** Opening EXERCISE DATA block **
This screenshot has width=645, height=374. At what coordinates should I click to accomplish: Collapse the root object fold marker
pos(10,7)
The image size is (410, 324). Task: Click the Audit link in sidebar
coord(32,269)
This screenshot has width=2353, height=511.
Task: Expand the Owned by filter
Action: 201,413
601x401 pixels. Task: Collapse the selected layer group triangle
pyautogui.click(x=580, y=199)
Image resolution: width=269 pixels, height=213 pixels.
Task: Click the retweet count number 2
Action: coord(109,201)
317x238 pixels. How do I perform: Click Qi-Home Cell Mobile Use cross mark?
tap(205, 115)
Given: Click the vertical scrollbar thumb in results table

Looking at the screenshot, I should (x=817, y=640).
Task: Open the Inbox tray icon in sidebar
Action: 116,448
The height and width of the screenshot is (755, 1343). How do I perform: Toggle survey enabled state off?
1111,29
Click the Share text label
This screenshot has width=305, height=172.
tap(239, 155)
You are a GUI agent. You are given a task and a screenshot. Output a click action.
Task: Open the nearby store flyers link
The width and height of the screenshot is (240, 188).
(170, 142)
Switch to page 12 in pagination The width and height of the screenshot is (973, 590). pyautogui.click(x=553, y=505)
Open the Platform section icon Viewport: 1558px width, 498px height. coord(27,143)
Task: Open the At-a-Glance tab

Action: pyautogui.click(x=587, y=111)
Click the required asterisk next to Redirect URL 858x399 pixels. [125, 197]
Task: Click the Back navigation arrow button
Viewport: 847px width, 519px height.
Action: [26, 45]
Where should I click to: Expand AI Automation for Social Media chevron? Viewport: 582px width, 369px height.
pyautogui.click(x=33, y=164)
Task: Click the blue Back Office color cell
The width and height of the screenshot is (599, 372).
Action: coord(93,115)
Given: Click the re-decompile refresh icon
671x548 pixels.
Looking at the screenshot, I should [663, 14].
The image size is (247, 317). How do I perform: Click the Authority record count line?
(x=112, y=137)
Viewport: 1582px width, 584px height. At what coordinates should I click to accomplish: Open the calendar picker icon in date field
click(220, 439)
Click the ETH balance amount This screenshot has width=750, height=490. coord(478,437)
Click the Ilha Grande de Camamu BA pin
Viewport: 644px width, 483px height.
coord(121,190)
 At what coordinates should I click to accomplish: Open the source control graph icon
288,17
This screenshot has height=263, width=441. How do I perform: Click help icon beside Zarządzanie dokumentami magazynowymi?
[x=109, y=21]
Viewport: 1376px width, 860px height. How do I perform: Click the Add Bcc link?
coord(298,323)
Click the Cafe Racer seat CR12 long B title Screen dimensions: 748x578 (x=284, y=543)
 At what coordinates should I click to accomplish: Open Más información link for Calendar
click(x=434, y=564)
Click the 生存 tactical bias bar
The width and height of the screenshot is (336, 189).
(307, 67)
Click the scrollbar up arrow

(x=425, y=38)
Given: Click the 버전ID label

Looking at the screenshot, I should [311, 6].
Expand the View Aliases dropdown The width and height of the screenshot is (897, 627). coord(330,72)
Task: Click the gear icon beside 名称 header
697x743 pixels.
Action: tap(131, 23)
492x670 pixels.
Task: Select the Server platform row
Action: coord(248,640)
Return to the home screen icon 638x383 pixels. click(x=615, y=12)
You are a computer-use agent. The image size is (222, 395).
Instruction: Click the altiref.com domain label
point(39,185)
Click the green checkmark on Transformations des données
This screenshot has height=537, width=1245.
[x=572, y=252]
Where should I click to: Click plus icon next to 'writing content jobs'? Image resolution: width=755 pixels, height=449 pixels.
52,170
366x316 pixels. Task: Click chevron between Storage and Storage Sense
** Closing EXERCISE DATA block **
*YOUR INSTRUCTIONS*.
Write every entry out again. Leave each one exactly as it is.

*SOLVED PROBLEM*.
This screenshot has width=645, height=374. At what coordinates should I click to accomplish: Collapse the root object fold marker
pos(10,7)
The image size is (410, 324). Task: Click the Audit link in sidebar
coord(32,269)
This screenshot has width=2353, height=511.
Task: Expand the Owned by filter
Action: 201,413
601x401 pixels. Task: Collapse the selected layer group triangle
pyautogui.click(x=580, y=199)
Image resolution: width=269 pixels, height=213 pixels.
Task: Click the retweet count number 2
Action: coord(109,201)
317x238 pixels. How do I perform: Click Qi-Home Cell Mobile Use cross mark?
tap(205, 115)
Given: Click the vertical scrollbar thumb in results table

Looking at the screenshot, I should (x=817, y=640).
Task: Open the Inbox tray icon in sidebar
Action: 116,448
The height and width of the screenshot is (755, 1343). How do I perform: Toggle survey enabled state off?
1111,29
Click the Share text label
This screenshot has width=305, height=172.
tap(239, 155)
You are a GUI agent. You are given a task and a screenshot. Output a click action.
Task: Open the nearby store flyers link
The width and height of the screenshot is (240, 188).
(170, 142)
Switch to page 12 in pagination The width and height of the screenshot is (973, 590). pyautogui.click(x=553, y=505)
Open the Platform section icon Viewport: 1558px width, 498px height. coord(27,143)
Task: Open the At-a-Glance tab

Action: pyautogui.click(x=587, y=111)
Click the required asterisk next to Redirect URL 858x399 pixels. [125, 197]
Task: Click the Back navigation arrow button
Viewport: 847px width, 519px height.
Action: [26, 45]
Where should I click to: Expand AI Automation for Social Media chevron? Viewport: 582px width, 369px height.
pyautogui.click(x=33, y=164)
Task: Click the blue Back Office color cell
The width and height of the screenshot is (599, 372).
Action: coord(93,115)
Given: Click the re-decompile refresh icon
671x548 pixels.
Looking at the screenshot, I should [663, 14].
The image size is (247, 317). How do I perform: Click the Authority record count line?
(x=112, y=137)
Viewport: 1582px width, 584px height. At what coordinates should I click to accomplish: Open the calendar picker icon in date field
click(220, 439)
Click the ETH balance amount This screenshot has width=750, height=490. coord(478,437)
Click the Ilha Grande de Camamu BA pin
Viewport: 644px width, 483px height.
coord(121,190)
 At what coordinates should I click to accomplish: Open the source control graph icon
288,17
This screenshot has height=263, width=441. How do I perform: Click help icon beside Zarządzanie dokumentami magazynowymi?
[x=109, y=21]
Viewport: 1376px width, 860px height. How do I perform: Click the Add Bcc link?
coord(298,323)
Click the Cafe Racer seat CR12 long B title Screen dimensions: 748x578 (x=284, y=543)
 At what coordinates should I click to accomplish: Open Más información link for Calendar
click(x=434, y=564)
Click the 生存 tactical bias bar
The width and height of the screenshot is (336, 189).
(307, 67)
Click the scrollbar up arrow

(x=425, y=38)
Given: Click the 버전ID label

Looking at the screenshot, I should [311, 6].
Expand the View Aliases dropdown The width and height of the screenshot is (897, 627). coord(330,72)
Task: Click the gear icon beside 名称 header
697x743 pixels.
Action: tap(131, 23)
492x670 pixels.
Task: Select the Server platform row
Action: coord(248,640)
Return to the home screen icon 638x383 pixels. click(x=615, y=12)
You are a computer-use agent. The image size is (222, 395).
Instruction: Click the altiref.com domain label
point(39,185)
Click the green checkmark on Transformations des données
This screenshot has height=537, width=1245.
[x=572, y=252]
Where should I click to: Click plus icon next to 'writing content jobs'? Image resolution: width=755 pixels, height=449 pixels.
52,170
366x316 pixels. Task: Click chevron between Storage and Storage Sense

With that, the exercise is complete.